Action Ambulance Intends To Be Next PEDA Tenant
PEDA Executive Director Corydon Thurston said he hopes to have a lease agreement signed by the middle of next year. |
The ambulance company announced on Thursday that it is planning to build a 17,000 square-foot regional headquarters on the former General Electric land. The company has signed a letter of intent with the Pittsfield Economic Development Authority and will begin working with the architectural engineering firm EDM and lawyers to iron out the details.

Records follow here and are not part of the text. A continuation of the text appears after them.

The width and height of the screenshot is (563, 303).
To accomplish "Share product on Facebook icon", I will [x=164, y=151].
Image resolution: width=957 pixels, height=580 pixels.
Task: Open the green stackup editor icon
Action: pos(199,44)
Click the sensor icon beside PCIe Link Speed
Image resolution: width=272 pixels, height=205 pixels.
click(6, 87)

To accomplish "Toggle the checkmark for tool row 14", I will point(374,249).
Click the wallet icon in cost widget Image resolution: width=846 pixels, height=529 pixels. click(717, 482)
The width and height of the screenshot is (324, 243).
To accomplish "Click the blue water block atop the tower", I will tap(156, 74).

The building is expected to house the company's office spaces, crew quarters and a 10,000 square-foot garage for the ambulances. But the biggest aspect of the new building is a community room that will be used for health and training classes as well as be host to meetings for local organizations, according to Michael Woronka, CEO of Action Ambulance.
"Our vision here, in terms of using this location from a business perspective, is to make a facility and to also welcome the community, to be able to offer community classes and offerings to the community in a way that people have not seen in the past," Woronka said Thursday morning.
The ambulance company moved to the city in 2011 and employs 31 people and has four ambulances. With the new headquarters, the company hopes to double its size.
"We're bringing good jobs to the city," Woronka said. "We're expecting our size to double."
After the former polluted General Electric land was cleaned, PEDA is now trying to fill the plots with businesses. |
"The important component to do with this site is the bridge. With PEDA taking control of the bridge allowed us access to north and south in an expedient manner," Woronka said. "Us being able to move forward with this was contingent on the bridge reconstruction projects."
The PEDA board accepted the letter on Wednesday and will now negotiate a land lease, according to PEDA Executive Director Corydon Thurston. The lease is expected to be signed in the early to middle part of next year. While the letter of intent does not promise construction will happen, city officials said they are "100 percent" confident it will.
"We're going to make it work," Thurston said.
Mayor James Ruberto said having an ambulance service, as well as possibly relocating the police station, in the Morningside neighborhood gives a "sign" to other possible investors that the city is serious about improving that area.
The company becomes the second tenant in the remediated brownsfield. The first tenant, MountainOne Financial Partners, expects to complete construction on its new financial center in March. Western Massachusetts Electric also has one of the largest solar arrays in the region there.